El Pleno de dicho órgano ya aprobó, en el marco de los “derechos sexuales y reproductivos”, la “interrupción voluntaria del embarazo” ―descarada forma eufemística para hablar de matar a niños en gestación―, sin mencionar ningún límite de tiempo ni causales y sin dar un mandato al legislador para que lo limite. Además, ya fueron definitivamente rechazadas todas las normas que de alguna manera apuntaban a proteger al que está por nacer… Las verdes (perdón, les verdes) trataron de excusarse señalando que no dice expresamente que será hasta los nueve meses, pero eso no es muy coherente con haber rechazado los límites, la protección del nasciturus o la remisión a la ley (¡ni hablar del contraste con la consagración de los “derechos de los animales” o de “la naturaleza”!). Algo parecido ocurrió con la legitimación de la eutanasia (bajo el disfraz “muerte humanizada”)… Todo esto nos permite decir sin tapujos que estamos frente a una Constitución de la muerte. Esta es la hora de los promuerte, la hora verde, que afuera de la Convención cantaban al ritmo de “alabaré”: “abortaré, abortaré… abortaré con misoprostol”. No hace falta dárselas de profeta para impresionarse al saber que el jinete del caballo verde del Apocalipsis “se llamaba Muerte, y el infierno lo seguía, y se le dio poder sobre la cuarta parte de la tierra, para matar a espada…” (Apoc. 6, 8).

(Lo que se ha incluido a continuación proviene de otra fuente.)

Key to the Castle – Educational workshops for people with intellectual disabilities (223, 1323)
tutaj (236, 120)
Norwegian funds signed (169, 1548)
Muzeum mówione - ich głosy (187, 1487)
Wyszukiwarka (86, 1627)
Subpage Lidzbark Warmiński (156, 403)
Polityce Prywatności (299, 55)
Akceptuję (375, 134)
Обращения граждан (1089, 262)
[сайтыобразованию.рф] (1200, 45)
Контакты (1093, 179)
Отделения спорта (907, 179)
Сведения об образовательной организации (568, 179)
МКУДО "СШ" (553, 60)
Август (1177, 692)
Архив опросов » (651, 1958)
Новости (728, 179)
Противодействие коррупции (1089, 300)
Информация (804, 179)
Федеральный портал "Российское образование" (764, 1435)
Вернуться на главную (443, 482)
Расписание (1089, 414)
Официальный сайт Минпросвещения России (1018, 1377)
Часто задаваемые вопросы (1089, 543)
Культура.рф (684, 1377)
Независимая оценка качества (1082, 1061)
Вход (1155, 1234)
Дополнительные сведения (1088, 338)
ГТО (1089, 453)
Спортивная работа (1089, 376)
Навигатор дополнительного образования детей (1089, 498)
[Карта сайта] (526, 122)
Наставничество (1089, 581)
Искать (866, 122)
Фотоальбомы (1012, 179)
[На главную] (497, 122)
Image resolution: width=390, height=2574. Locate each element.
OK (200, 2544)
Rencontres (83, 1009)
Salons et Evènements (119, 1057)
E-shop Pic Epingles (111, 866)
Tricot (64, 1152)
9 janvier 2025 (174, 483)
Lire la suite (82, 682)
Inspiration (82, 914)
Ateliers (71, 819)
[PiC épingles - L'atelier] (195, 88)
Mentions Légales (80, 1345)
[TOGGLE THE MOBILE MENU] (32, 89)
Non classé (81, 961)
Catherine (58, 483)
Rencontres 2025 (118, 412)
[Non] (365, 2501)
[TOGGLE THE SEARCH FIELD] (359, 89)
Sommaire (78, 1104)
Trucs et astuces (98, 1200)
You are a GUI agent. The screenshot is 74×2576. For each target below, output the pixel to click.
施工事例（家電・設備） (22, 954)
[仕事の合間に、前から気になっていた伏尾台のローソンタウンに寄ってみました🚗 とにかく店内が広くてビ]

Las actitudes se dividen. Hay optimistas que creen que se rechazará el mamarracho plurinacional, inclusivo, indigenista y ecofeminista que saldrá de la Convención; hay otros muchos que ya no ven salida… Pero casi todos creen que, más allá del resultado del plebiscito de salida, la legalización del aborto es una inevitabilidad histórica, como si el futuro estuviera escrito en piedra y la historia avanzara sin remedio en la dirección de las ideologías hegemónicas. La actitud derrotista es casi parte a estas alturas de la identidad del sector provida. En el fondo, es una muestra de miopía secularizada, que acepta que la muerte tendrá la última palabra, así como la muerte de Cristo parecía a once de los apóstoles el fracaso de su misión.

Pero no
La muerte no tiene la última palabra, porque Jesús resucitó, porque los cristianos sabemos que Él es “la resurrección y la vida” (Jn. 11, 25). Decía san Pablo que “si Cristo no hubiera resucitado, vana sería vuestra fe” (I Cor. 15, 17), y es que debe haber una victoria sobre la muerte: el amor de Dios pudo y puede más que la muerte… No lo vemos, pero sabemos que así es. No comprendemos porque no hay luz. Hoy es el viernes en que se ha oscurecido la tierra (cfr. Lc. 23, 45), esta hora es del poder de las tinieblas, pero luego del silencio sepulcral de la muerte llegará el día en que amanecerá, el nuevo amanecer en que podremos decir “¿¡dónde está, oh Muerte, tu victoria!?” (I Cor. 15, 55). Aunque hoy sabemos casi con certeza que lo peor está por venir, tenemos el consuelo de que Él también lo supo antes de padecer. Estamos con Cristo en su celda, saludando los rayos del sol que se despiden de Él en la mañana del viernes, con la conciencia del triunfo final el domingo, “como un hágase la luz para el nuevo mundo”, según dijera Ibáñez Langlois. Los cristianos actuamos de cara a Dios y a la historia, sabiendo que, aunque todo parezca negro, la victoria definitiva es de la vida y el amor. Por eso seguiremos adelante, aunque perdamos todas las batallas una y otra vez: ¡acá no se rinde nadie! Porque ya ganamos la guerra: Cristo venció la muerte.

Vicente Hargous: “¿Dónde está, oh Muerte, tu victoria?”